[pypy-commit] pypy vecopt: retinkering the dependency construction, statements with sideeffects need stronger dependencies

plan_rich noreply at buildbot.pypy.org
Thu May 28 13:04:07 CEST 2015


Author: Richard Plangger <rich at pasra.at>
Branch: vecopt
Changeset: r77640:f83b729acb89
Date: 2015-05-28 13:04 +0200
http://bitbucket.org/pypy/pypy/changeset/f83b729acb89/

Log:	retinkering the dependency construction, statements with sideeffects
	need stronger dependencies improved the guard strengthen
	optimization removed a glitch in constructing pack operations
	(arguments missing and intermixed)

diff --git a/rpython/jit/backend/x86/assembler.py b/rpython/jit/backend/x86/assembler.py
--- a/rpython/jit/backend/x86/assembler.py
+++ b/rpython/jit/backend/x86/assembler.py
@@ -2696,7 +2696,7 @@
                         # if source is a normal register (unpack)
                         assert count == 1
                         assert si == 0
-                        self.mc.MOVAPS(X86_64_XMM_SCRATCH_REG, srcloc)

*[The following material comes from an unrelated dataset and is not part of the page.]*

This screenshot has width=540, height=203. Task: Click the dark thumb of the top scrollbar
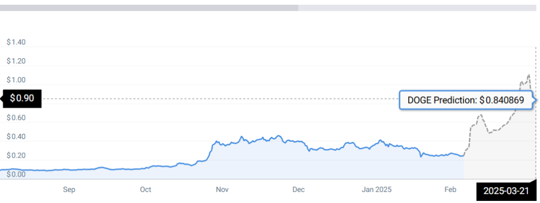click(x=149, y=8)
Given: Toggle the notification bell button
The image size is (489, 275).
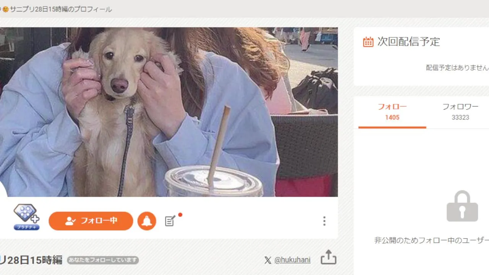Looking at the screenshot, I should point(147,221).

+                        self.mc.move(X86_64_XMM_SCRATCH_REG, srcloc)
                         src = X86_64_XMM_SCRATCH_REG.value
                     select = ((si & 0x3) << 6)|((ri & 0x3) << 4)

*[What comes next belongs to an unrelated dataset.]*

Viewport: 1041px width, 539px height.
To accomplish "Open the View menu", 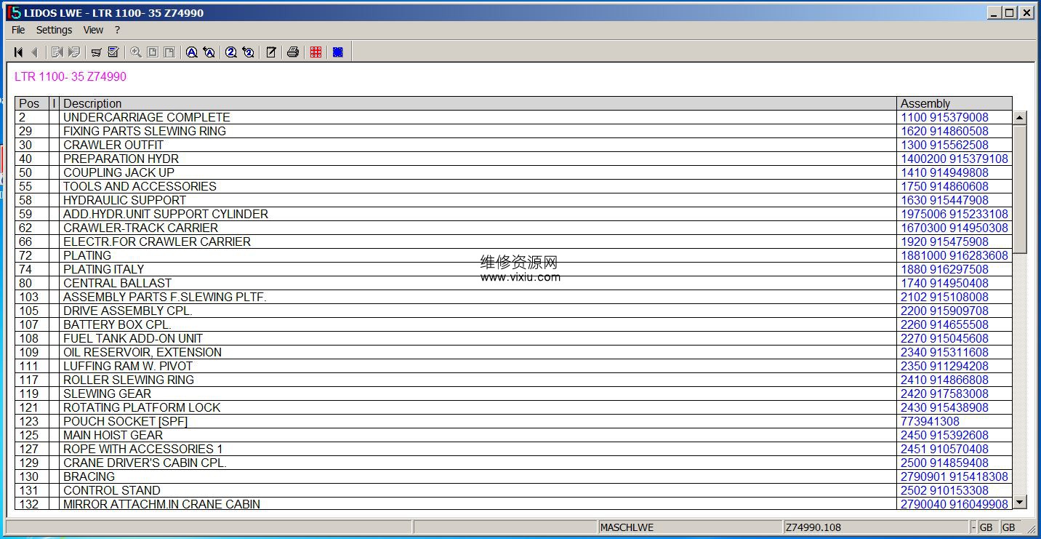I will 93,30.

                     self.mc.INSERTPS_xxi(resloc.value, src, select)
diff --git a/rpython/jit/backend/x86/regalloc.py b/rpython/jit/backend/x86/regalloc.py
--- a/rpython/jit/backend/x86/regalloc.py
+++ b/rpython/jit/backend/x86/regalloc.py
@@ -1579,20 +1579,20 @@
     del consider_vec_logic
 
     def consider_vec_int_pack(self, op):
-        index = op.getarg(1)
-        arg = op.getarg(2)
+        # new_res = vec_int_pack(res, src, index, count)
+        arg = op.getarg(1)
+        index = op.getarg(2)
+        count = op.getarg(3)
         assert isinstance(index, ConstInt)

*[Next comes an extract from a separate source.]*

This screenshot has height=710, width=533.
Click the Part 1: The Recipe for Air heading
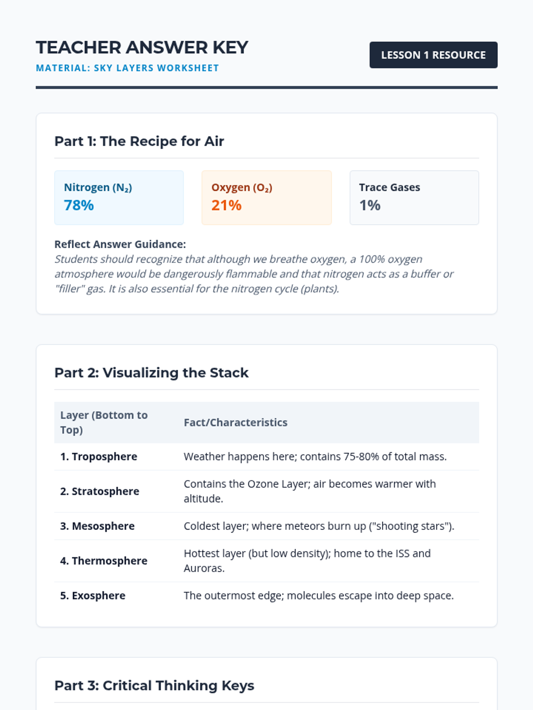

+        assert isinstance(count, ConstInt)
         args = op.getarglist()
         srcloc = self.make_sure_var_in_reg(arg, args)
         resloc =  self.xrm.force_result_in_reg(op.result, op.getarg(0), args)
-        residx = 0
+        residx = index.value # where to put it in result?
+        srcidx = 0
         assert isinstance(op.result, BoxVector)
-        args = op.getarglist()
         size = op.result.getsize()
-        count = 1
-        if isinstance(arg, BoxVector):
-            count = arg.getcount()
-        arglocs = [resloc, srcloc, imm(index.value), imm(0), imm(count), imm(size)]
+        arglocs = [resloc, srcloc, imm(residx), imm(srcidx), imm(count.value), imm(size)]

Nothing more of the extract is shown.